### [WHAT IS NEEDED]
Copy out the listing below word for word, and leave the pictures out of your copy.

### [INPUT FOR THIS TASK]
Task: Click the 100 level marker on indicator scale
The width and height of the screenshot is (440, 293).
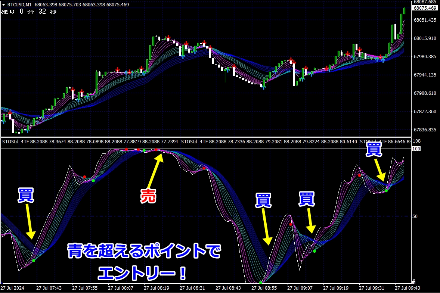Action: [x=415, y=149]
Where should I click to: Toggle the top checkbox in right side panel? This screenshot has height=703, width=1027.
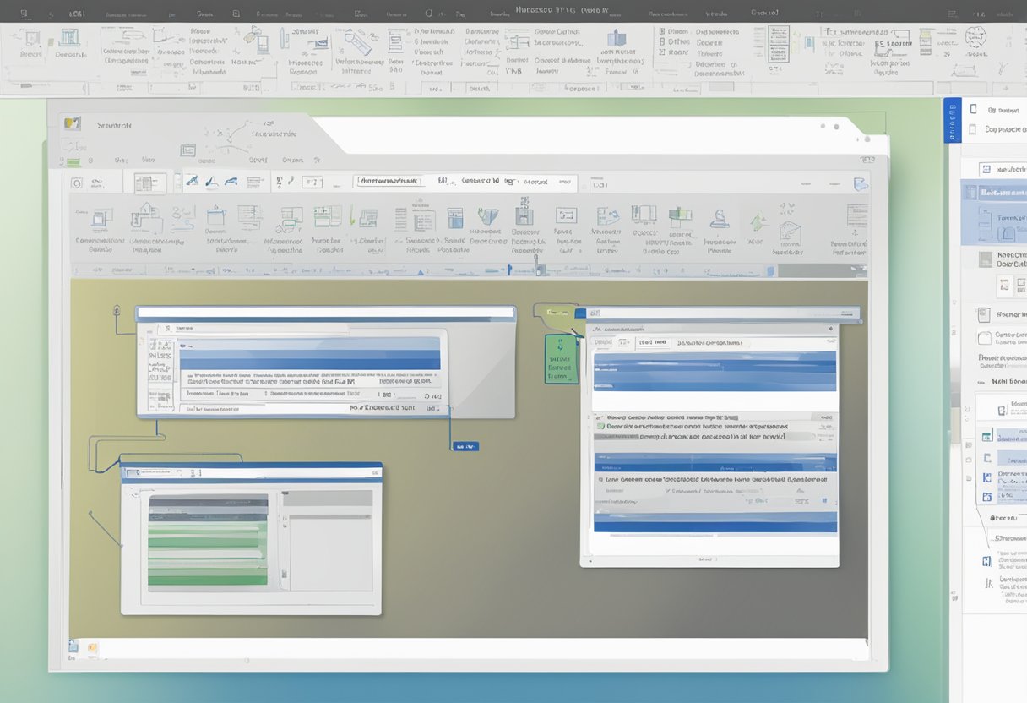tap(974, 109)
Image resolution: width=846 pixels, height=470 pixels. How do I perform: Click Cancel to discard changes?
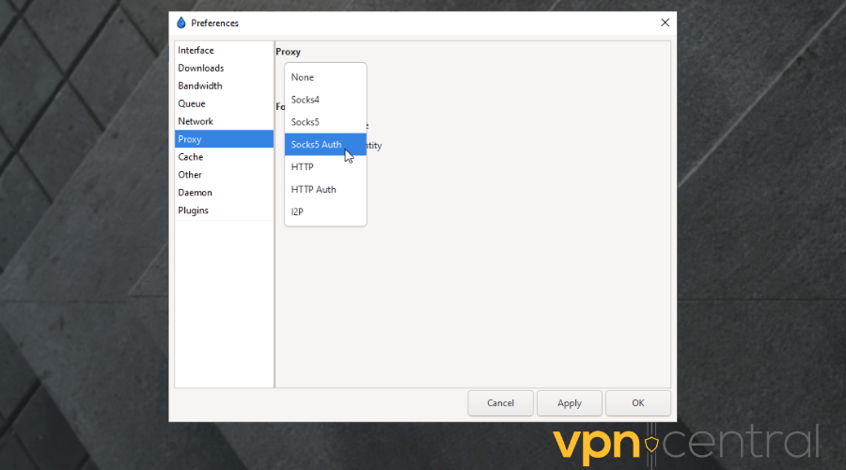500,403
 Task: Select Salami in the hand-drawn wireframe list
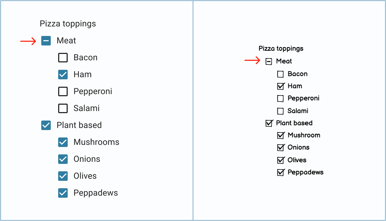tap(280, 111)
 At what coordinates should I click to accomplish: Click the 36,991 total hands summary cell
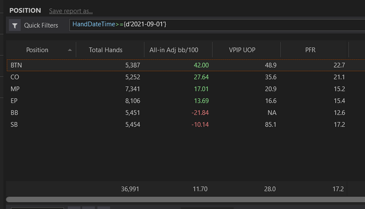coord(130,189)
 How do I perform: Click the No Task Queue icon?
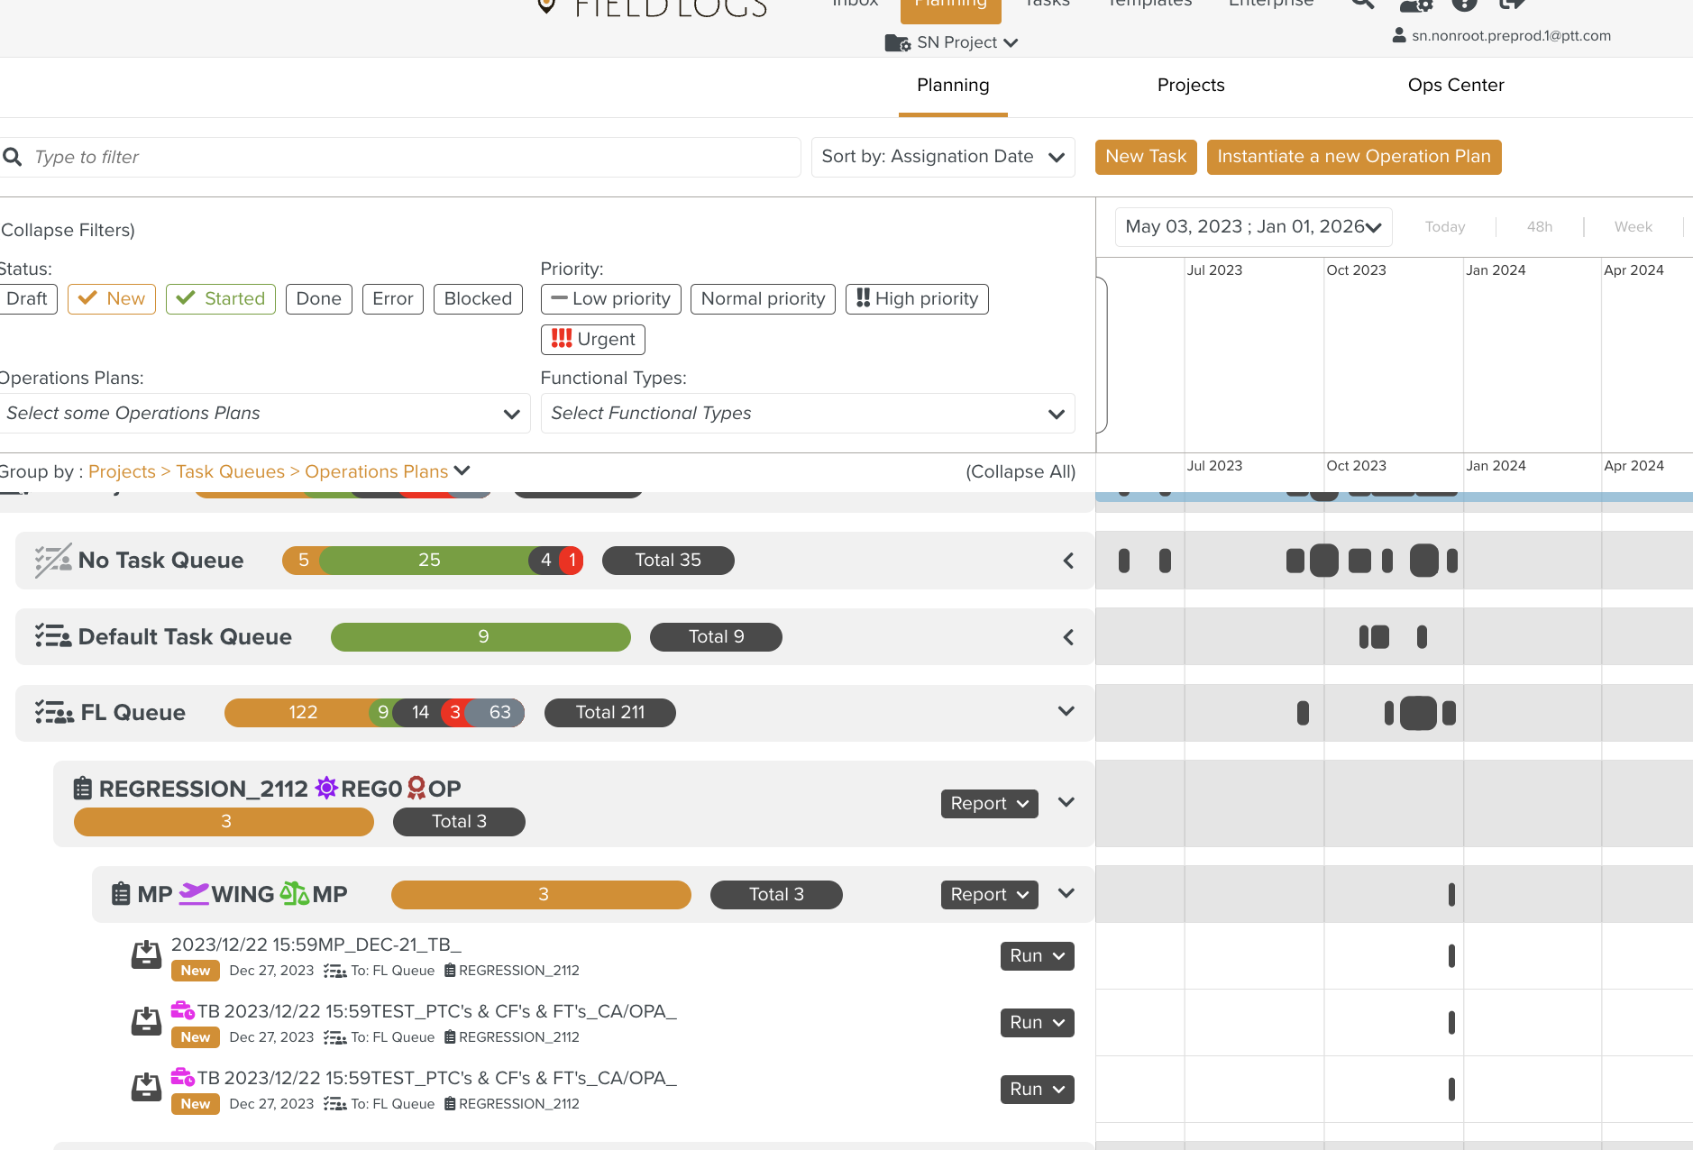pyautogui.click(x=52, y=561)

### [EXERCISE RESPONSE]
Task: Click the 100 level marker on indicator scale
The width and height of the screenshot is (440, 293).
Action: [x=415, y=149]
Where should I click to: Toggle the top checkbox in right side panel? This screenshot has height=703, width=1027.
tap(974, 109)
Image resolution: width=846 pixels, height=470 pixels. How do I perform: Click Cancel to discard changes?
500,403
 Task: Select Salami in the hand-drawn wireframe list
tap(280, 111)
 At what coordinates should I click to accomplish: Click the 36,991 total hands summary cell
coord(130,189)
 How do I perform: Click the No Task Queue icon?
pyautogui.click(x=52, y=561)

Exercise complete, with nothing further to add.